Task brief: With the pictures removed, reproduce exactly the lines from the one that contains "Expand slickid88's collapsed comment" through the last line of the entries below.

=== Section Start ===

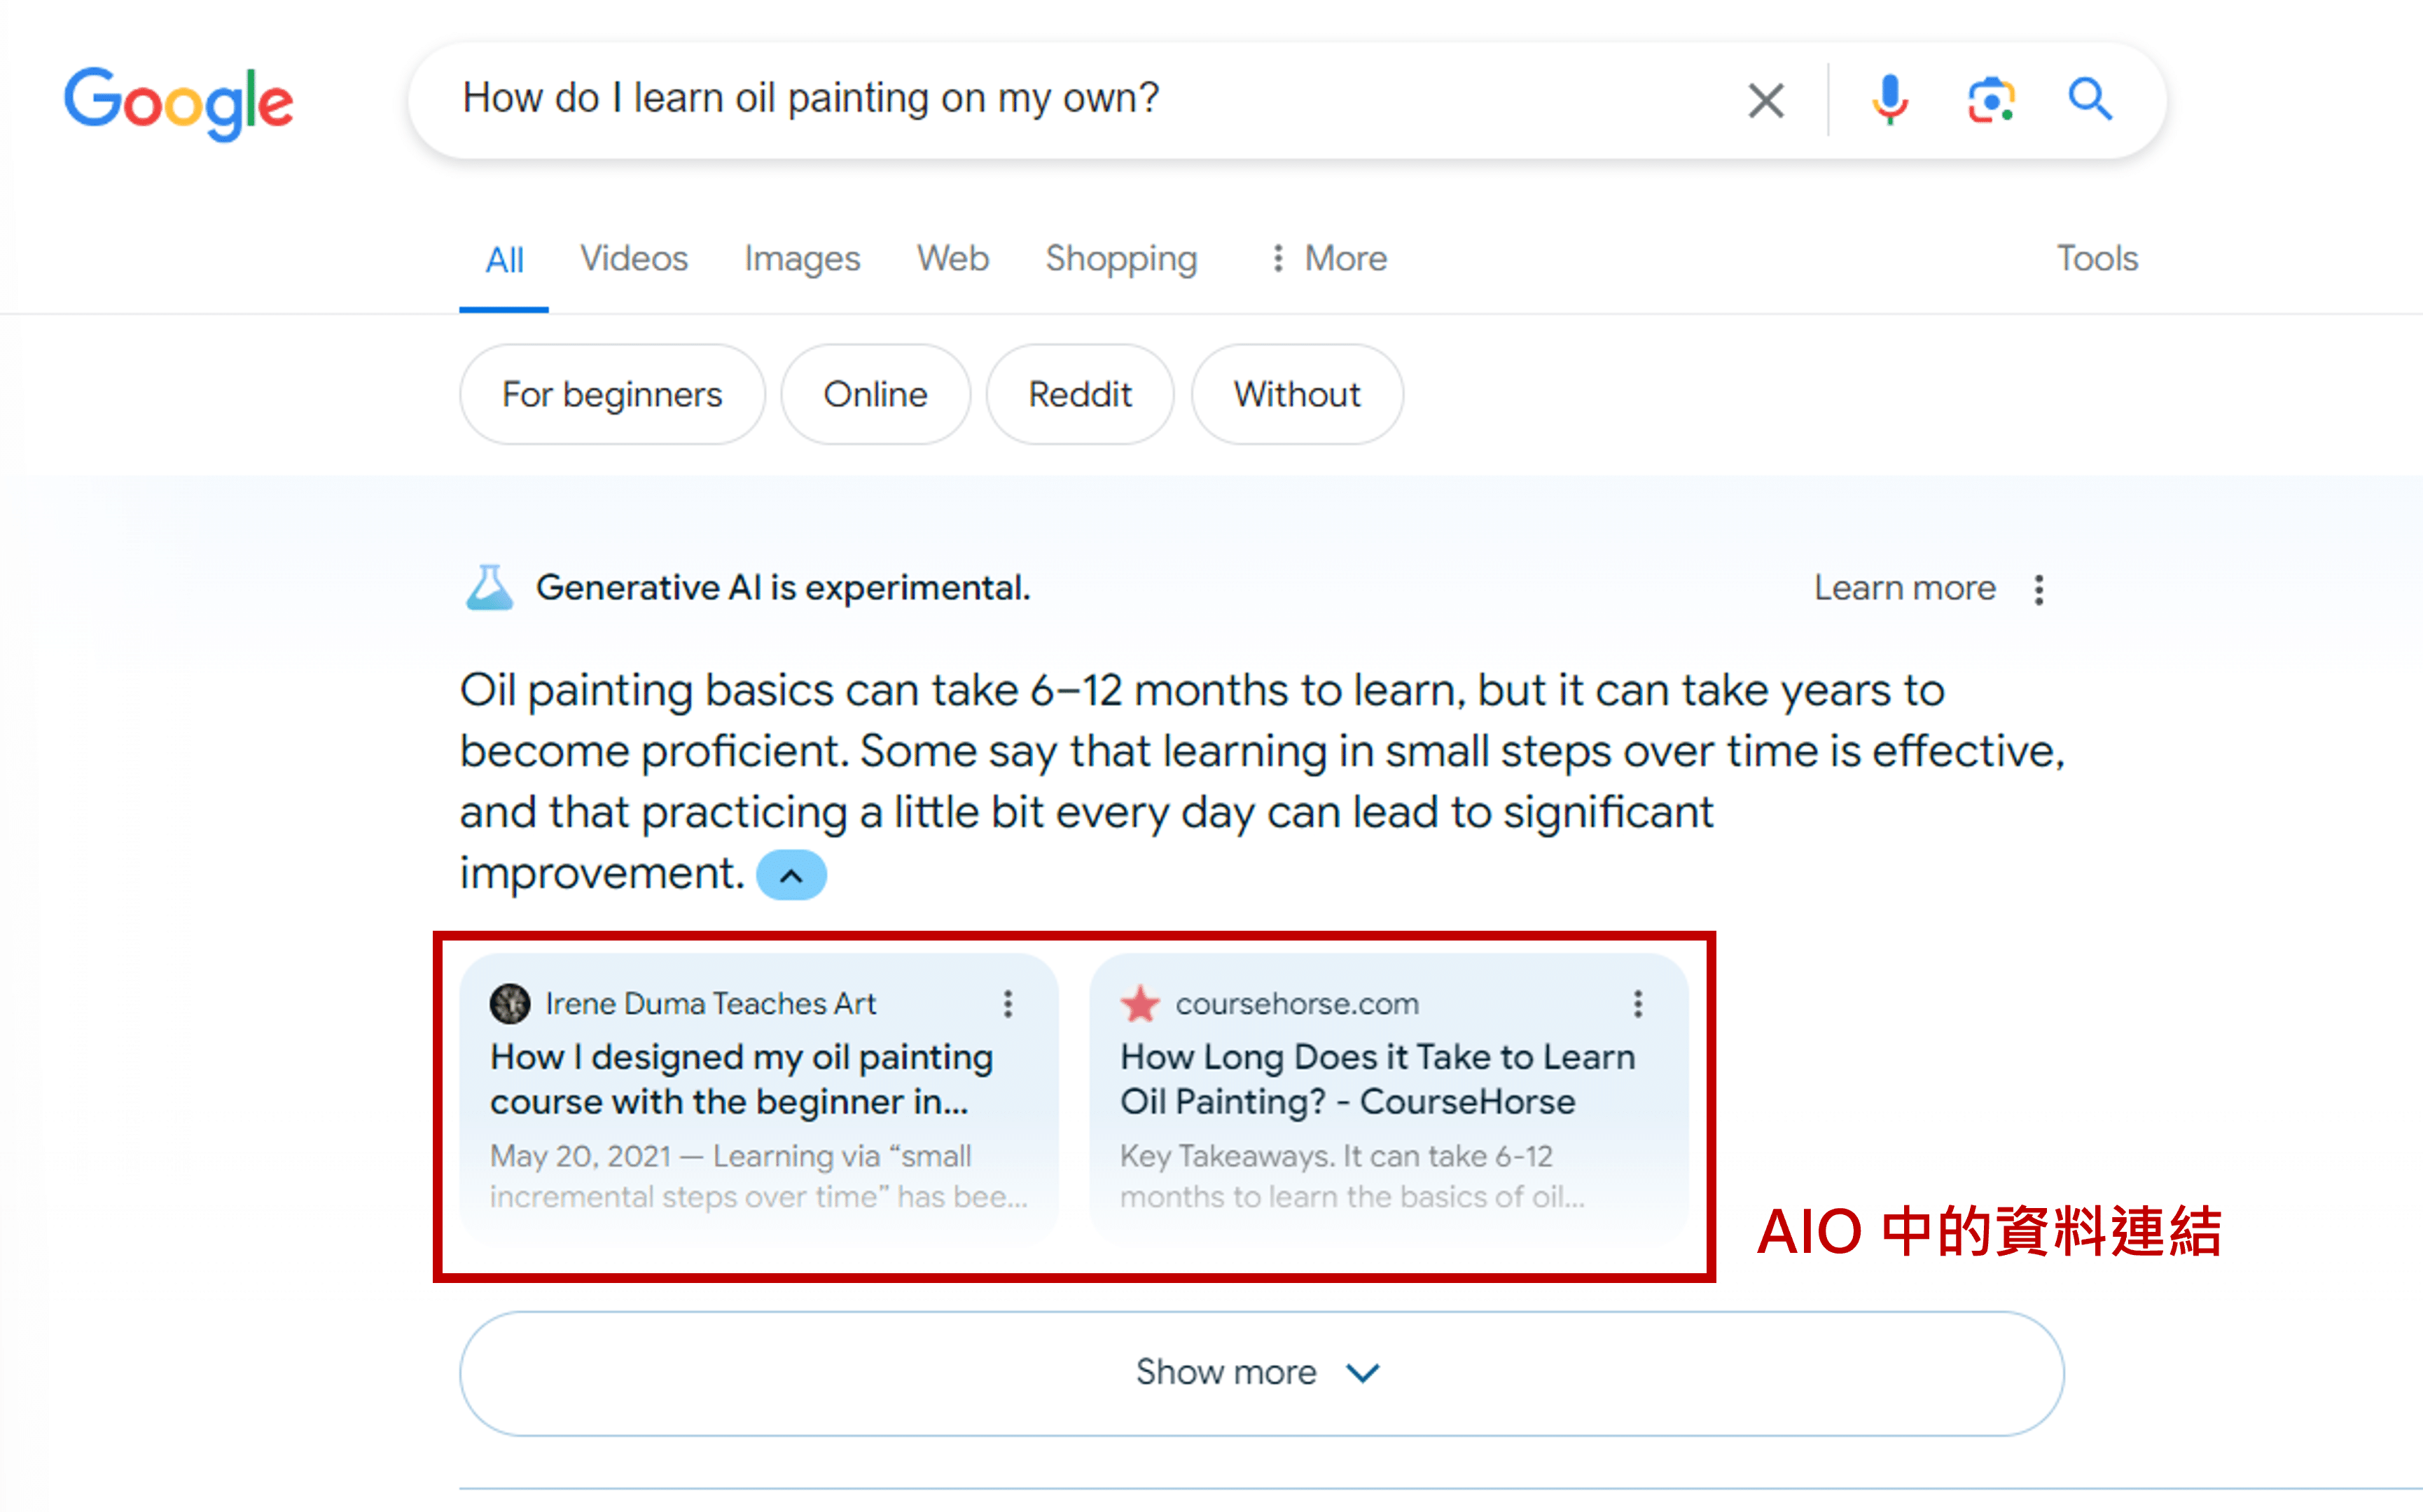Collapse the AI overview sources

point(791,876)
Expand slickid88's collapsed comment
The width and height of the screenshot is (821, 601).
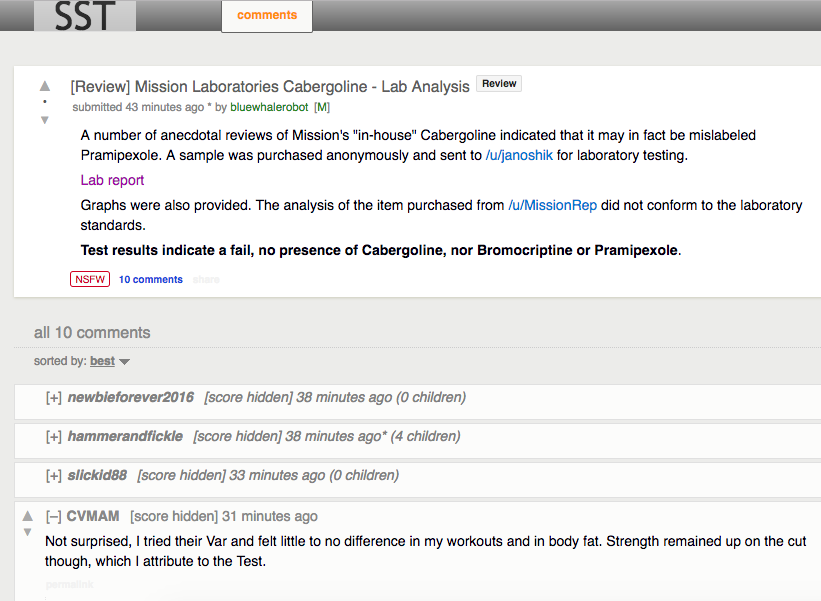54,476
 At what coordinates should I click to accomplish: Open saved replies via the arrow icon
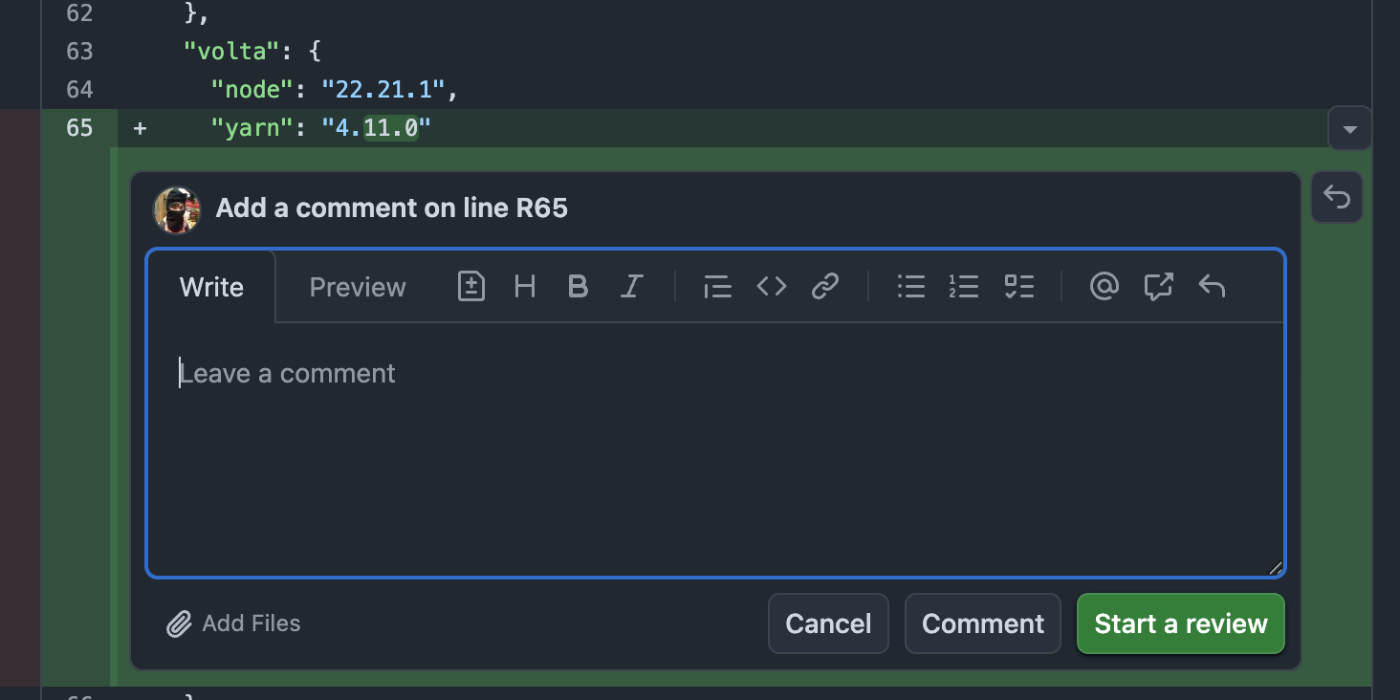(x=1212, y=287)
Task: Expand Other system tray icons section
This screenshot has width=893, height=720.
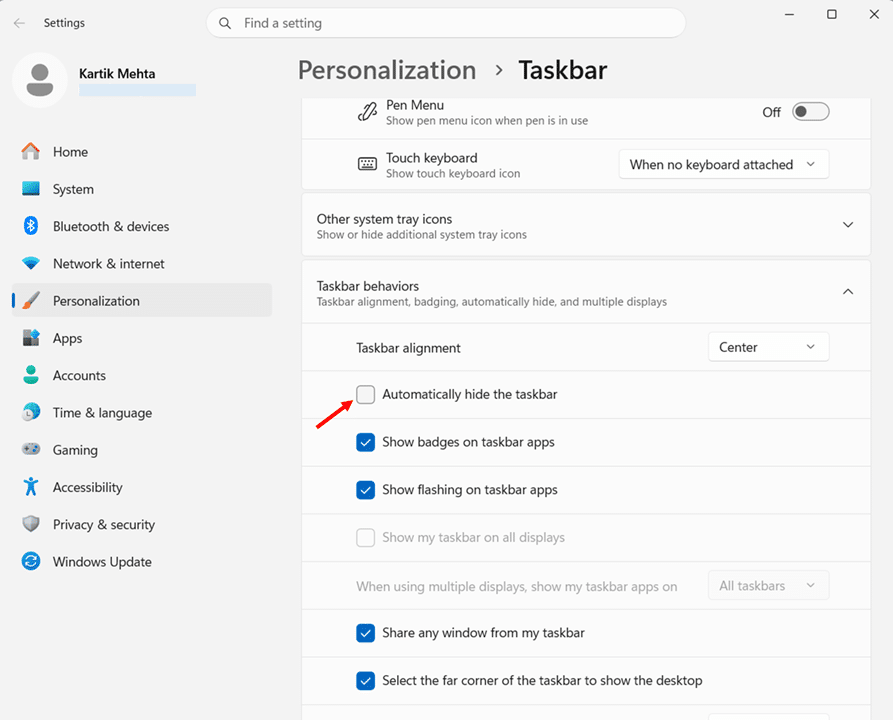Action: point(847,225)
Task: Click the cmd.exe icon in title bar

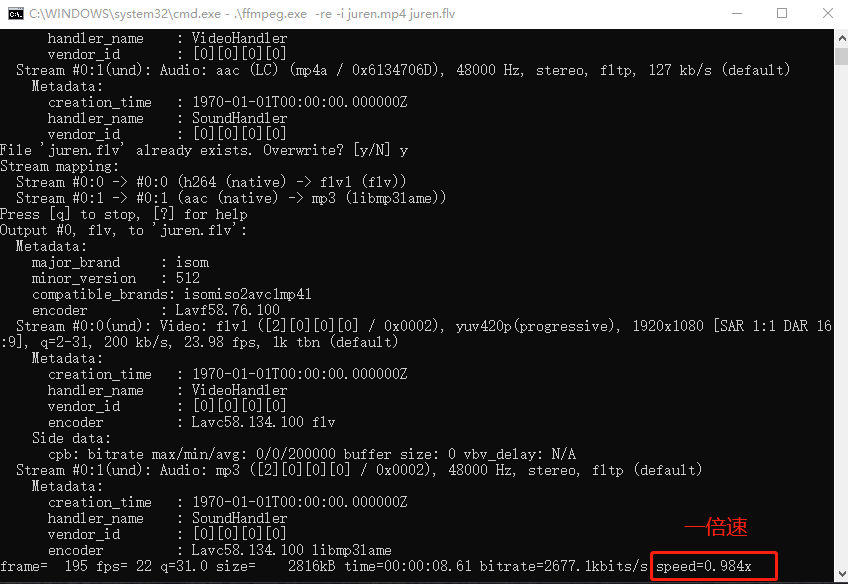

=== Section End ===

Task solution:
Expand slickid88's collapsed comment
The width and height of the screenshot is (821, 601).
54,476
 At what coordinates should I click to accomplish: Open saved replies via the arrow icon
(x=1212, y=287)
Task: Expand Other system tray icons section
This screenshot has width=893, height=720.
Action: point(847,225)
Task: Click the cmd.exe icon in title bar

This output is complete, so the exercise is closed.